> [Problem to work on]: Take the line containing "Task: Expand the" and each line after it through the end of the data below, and return them exactly, minus any pictures.

[Listed entries Boundary: Start]

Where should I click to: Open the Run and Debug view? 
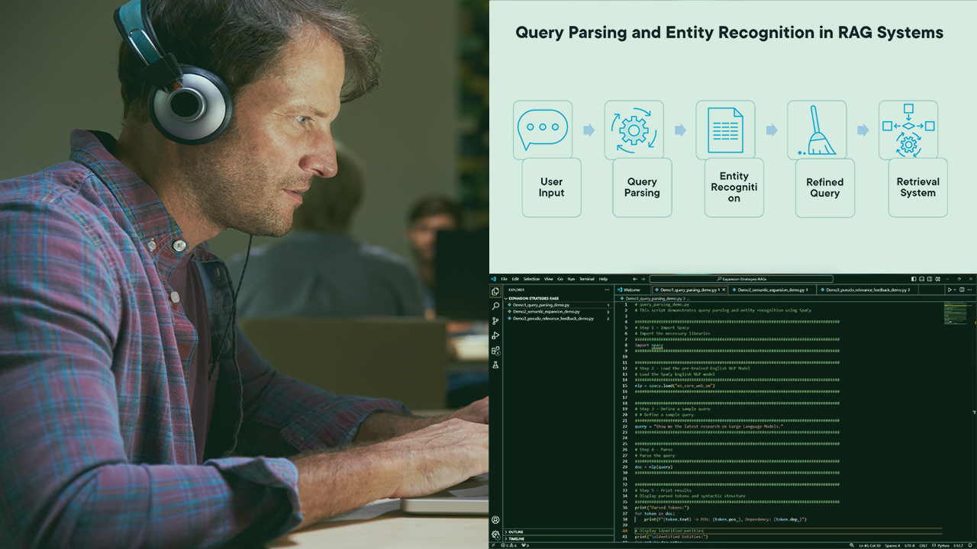point(495,336)
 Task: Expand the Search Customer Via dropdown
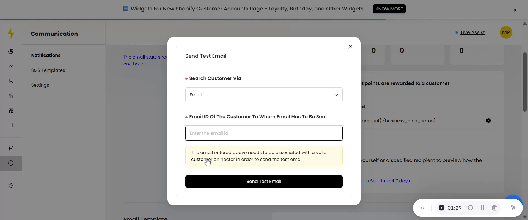264,95
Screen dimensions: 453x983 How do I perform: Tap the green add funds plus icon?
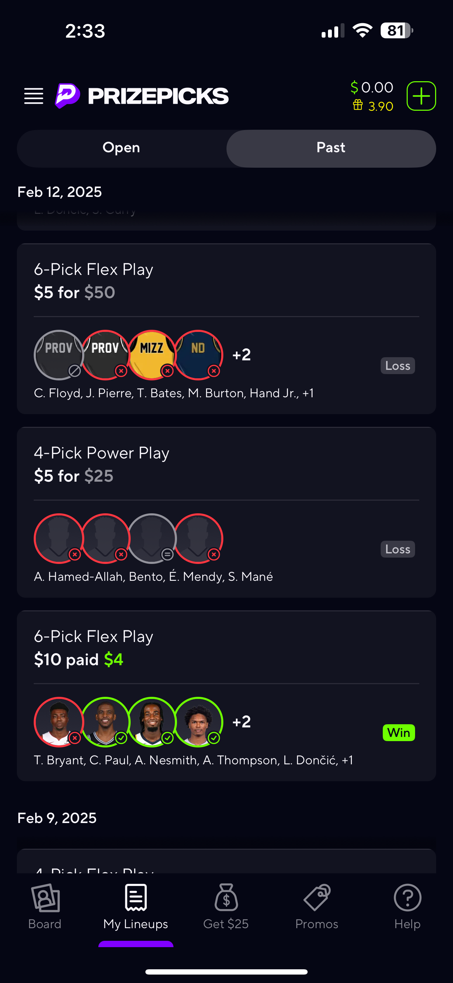[421, 96]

[Listed entries Boundary: End]

> [Response below]:
 Task: Expand the Search Customer Via dropdown
264,95
Screen dimensions: 453x983 How do I perform: Tap the green add funds plus icon?
[421, 96]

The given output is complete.